In short, there’s no systematic way to extract and identify anything hidden without at least some rough idea of what one is looking for. The tools and devices scientists use are the net, sieve, or filter for capturing relevance and meaning. These nets come in vastly different materials and textures, sizes, types of weights, and anchors. Choices also need to be made about where to cast these nets. There are various ways to use and deploy them (trolling, longline, and so forth). Each choice implies a hypothesis. The choice of fishing net implies a hypothesis about what one is looking for and about what one might expect to catch and see as relevant [9].

Now, it might seem like we are stretching the definition of a hypothesis by including expectations, conjectures, and even the statistical and computational tools that are used to generate insights. But we think it is important to recognize that any tool—whether cognitive, computational, or statistical—functions like a net, as it already embodies implicit hypotheses about what matters and what does not. Perhaps these are not full-fledged, formal hypotheses in the sense that Y&L discuss. But they certainly are proto-hypotheses that direct awareness and attention toward what should be measured and what counts as data and evidence. A hypothesis is some form of expectation or question about what one is looking for and about what one expects to find. The identification and collection of data necessarily is of the same form, as one cannot collect all data about what is going on in the world at a specific time: flu patterns in China, weather patterns in the Pacific, sunspot cycles, the state of the New York stock exchange, earthquakes in Tahiti, and so on. Science is about making decisions about what subset of all this “stuff” should be focused on and included in the analysis.

Y&L specifically emphasize correlations and the generation of various statistical patterns as a way to make hypothesis-free discoveries in data. Correlations are one form of “net” for looking at data. But correlations are ubiquitous and their strength tells us little [10]. One needs a hypothesis to arbitrate between which correlation might be worth investigating and which not. The genome-wide associational studies have pointed this out. With the exception of the usual outliers (rare genetic diseases), the association levels are relatively small. More data may offer more stable statistical estimates, but it will not achieve the identification of causality required for a physiological explanation. On the contrary, the extremely low association data can be hiding substantial causality or perhaps more complex or interconnected, omnigenic factors are at play in the genome [11]. A causal hypothesis, tested rigorously with quantitative modeling, can reveal the potential pathways for understanding genetic variation, epigenetic factors, and disease or traits [12].

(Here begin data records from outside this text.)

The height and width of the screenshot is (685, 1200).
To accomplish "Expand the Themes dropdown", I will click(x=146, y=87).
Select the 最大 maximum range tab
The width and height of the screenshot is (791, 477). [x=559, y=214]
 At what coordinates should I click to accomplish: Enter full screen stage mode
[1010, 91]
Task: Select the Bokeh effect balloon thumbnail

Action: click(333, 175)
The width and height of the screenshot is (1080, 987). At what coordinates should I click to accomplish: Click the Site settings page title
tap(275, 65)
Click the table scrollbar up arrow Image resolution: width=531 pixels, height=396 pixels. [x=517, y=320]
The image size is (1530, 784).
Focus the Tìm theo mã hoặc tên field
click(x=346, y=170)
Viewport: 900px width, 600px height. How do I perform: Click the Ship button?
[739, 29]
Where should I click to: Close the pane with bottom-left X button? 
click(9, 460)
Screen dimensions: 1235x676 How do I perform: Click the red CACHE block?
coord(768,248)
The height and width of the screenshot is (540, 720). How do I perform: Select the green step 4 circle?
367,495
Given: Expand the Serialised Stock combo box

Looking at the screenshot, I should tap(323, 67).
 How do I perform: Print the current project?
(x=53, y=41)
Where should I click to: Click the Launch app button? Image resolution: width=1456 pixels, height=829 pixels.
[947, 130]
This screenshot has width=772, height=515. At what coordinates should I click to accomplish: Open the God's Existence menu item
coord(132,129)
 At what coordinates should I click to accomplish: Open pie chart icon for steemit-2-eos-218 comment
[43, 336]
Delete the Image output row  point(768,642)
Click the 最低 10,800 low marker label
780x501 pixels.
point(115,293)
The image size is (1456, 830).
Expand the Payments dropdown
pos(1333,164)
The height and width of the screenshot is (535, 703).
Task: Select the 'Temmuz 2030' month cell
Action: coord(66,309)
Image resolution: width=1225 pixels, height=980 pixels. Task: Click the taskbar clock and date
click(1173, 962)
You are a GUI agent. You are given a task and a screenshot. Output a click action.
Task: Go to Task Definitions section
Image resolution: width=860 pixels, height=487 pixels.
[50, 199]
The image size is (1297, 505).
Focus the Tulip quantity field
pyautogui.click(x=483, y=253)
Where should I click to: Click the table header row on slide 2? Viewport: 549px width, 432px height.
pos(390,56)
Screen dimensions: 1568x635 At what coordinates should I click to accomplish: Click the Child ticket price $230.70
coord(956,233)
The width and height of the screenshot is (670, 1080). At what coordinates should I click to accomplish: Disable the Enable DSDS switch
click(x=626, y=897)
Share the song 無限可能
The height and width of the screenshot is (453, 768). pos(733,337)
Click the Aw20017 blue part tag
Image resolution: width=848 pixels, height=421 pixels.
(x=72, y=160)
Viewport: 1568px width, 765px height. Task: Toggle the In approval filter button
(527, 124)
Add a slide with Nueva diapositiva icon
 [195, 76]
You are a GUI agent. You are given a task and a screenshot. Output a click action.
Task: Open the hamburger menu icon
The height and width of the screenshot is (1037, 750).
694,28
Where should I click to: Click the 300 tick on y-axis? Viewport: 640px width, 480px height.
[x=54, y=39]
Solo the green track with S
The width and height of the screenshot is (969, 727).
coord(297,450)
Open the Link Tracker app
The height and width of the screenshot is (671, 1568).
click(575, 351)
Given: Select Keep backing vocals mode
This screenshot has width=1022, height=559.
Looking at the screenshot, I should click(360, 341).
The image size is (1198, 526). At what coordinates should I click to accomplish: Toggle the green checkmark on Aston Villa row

Science: bottom-up versus top-down

Y&L argue that scientific discoveries are “undiscoverable without data.” While this is correct in principle, Y&L mis-specify the data-hypothesis relationship by privileging the role the data to the detriment of hypothesis and theory. They ignore the temporal primacy of theory and hypothesis. A hypothesis tells us what data to look for. Data emerges and becomes evidence in response to a hypothesis. In physics, for example, the existence of gravitational waves had long been hypothesized. The hypothesis guided scientists to look for this data. This specifically led to the invention and construction of exquisitely sensitive devices to detect and measure gravitational radiation (e.g., LIGO and VIRGO observations). Eventually, in 2015, gravitational waves were discovered. The data emerged because of the conceptualization, design, and construction of relevant devices for measurement. The data was manifest due to the hypothesis rather than the other way around. And the data analysis itself is theory-based [13]: it depends on templates of waves expected from the gravitational coalescence of black holes or neutron stars.

Einstein aptly captured the relationship between hypotheses and data when noting that “whether you can observe a thing or not depends on the theory which you use. It is the theory which decides what can be observed.” Einstein’s point might be illustrated by the so-called DIKW hierarchy (Fig. 1) [14]. Currently popular data-first approaches assume that scientific understanding is built from the bottom-up. But to the contrary, many of the greatest insights have come “top-down,” where scientists start with theories and hypotheses that guide them to identify the right data and evidence. One of the most profound ways this happens is when scientists query fundamental assumptions that are taken for granted, such as that species are fixed for all time, or that simultaneity is independent of the state of motion. This questioning of axiomatic assumptions drives the creation of transformational theories (the theory of evolution, special relativity) and the subsequent collection of associated data that tests such profound reshaping of the foundations.

Fig. 1
figure 1

The DIKW “hierarchy” is often seen as “bottom-up.” But, as we argue, top-down mechanisms play a critical role in discovering data, relevance, and meaning

There certainly are significant reciprocal influences between these “levels” of the hierarchy. But Y&L’s central argument that a “hypothesis is a liability” simply does not recognize the profound, top-down influence played by hypotheses and theories in science, and how these enable the identification and generation of data.

Our concern is that starting at the bottom—as suggested by Y&L’s notion of hypothesis-free exploration of data—will inadvertently lead to an overly descriptive science: what Ernest Rutherford called “stamp collecting.” Charles Darwin anticipated this problem when he wrote to a friend:

It made me laugh to read of [Edwin Lankester’s] advice or rather regret that I had not published facts alone. How profoundly ignorant he must be of the very soul of observation. About 30 years ago there was much talk that Geologists ought only to observe and not theorise; and I well remember someone saying, that at this rate a man might as well go into a gravel-pit and count the pebbles and describe their colours. How odd it is that everyone should not see that all observation must be for or against some view, if it is to be of any service [15].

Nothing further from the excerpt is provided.